Speaking to reporters at an informal gathering on Wednesday, Pathan and Raha pointed out that the take-or-pay condition, which entails a penalty of Rs 700 per tonne, wasreciprocal. Indian Oil will pay a penalty for not lifting supplies and the refineries will pay a penalty if they fail to supply products.

Indian Oil has agreed to lift 52 per cent of the motor spirit (MS), high speed diesel (HSD) liquefied petroleum gas (LPG), superior kerosene oil (SKO) and aviation turbine fuel (ATF) offered by Reliance Petroleum and Essar Oil at international rates. The two private sector refinery owners had together offered 25 million tonnes of the five products, which still come within the administered price mechanism (APM).

Reliance Petroleum, which will need eight million tonne of petroleum products for its petrochemical units, had offered 16 million tonnes of MS, SKO, ATF, LPG and HSD. Essar Oil had offered nine million tonnes of petroleum products.

Indian Oil is committed to market half the products offered, or 13.5 million tonne of MS, ATF, LPG, HSD and SKO via a 10-year marketing pact and the rest through joint venture companies. It plans to set up two joint ventures withReliance Petroleum, one for the five `controlled products' and another one for marketing naphtha.

Naphtha, of which there is a surfeit in the country, will be in short-supply once all the liquid-fuel consuming power plants go on stream.

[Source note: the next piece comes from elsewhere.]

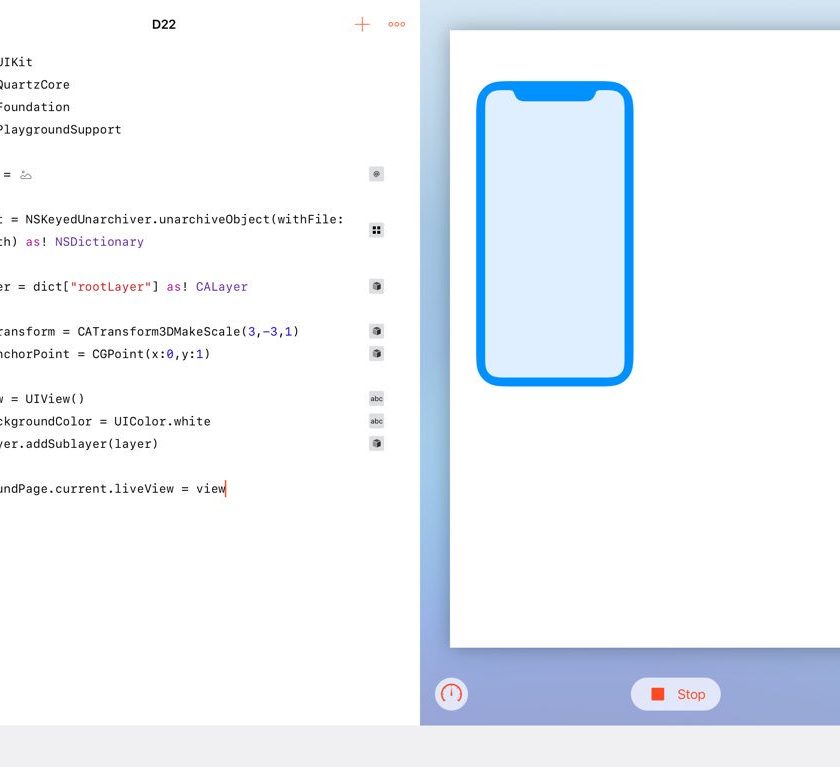The width and height of the screenshot is (840, 767).
Task: Tap the image literal placeholder in code
Action: pyautogui.click(x=26, y=175)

Indian Oil plans to form two similar joint ventures with Essar Oil, one for marketing the remaining 4.5 million tonnes of its MS, ATF, LPG, HSD and SKO and the second one for marketing fuel oil and naphtha.

The joint venture proposals will have to be approved by the Cabinet Committee on Economic Affairs (CCEA). The joint ventures will come into effect in 2002, the year in which the administered price mechanism (APM) is scheduled to be dismantled.

The enabling clause for the joint ventures was built into the marketing agreement to ensure that Indian Oil did not want for products at a time when the Oil Coordination Committee will no longer determine marketing rights.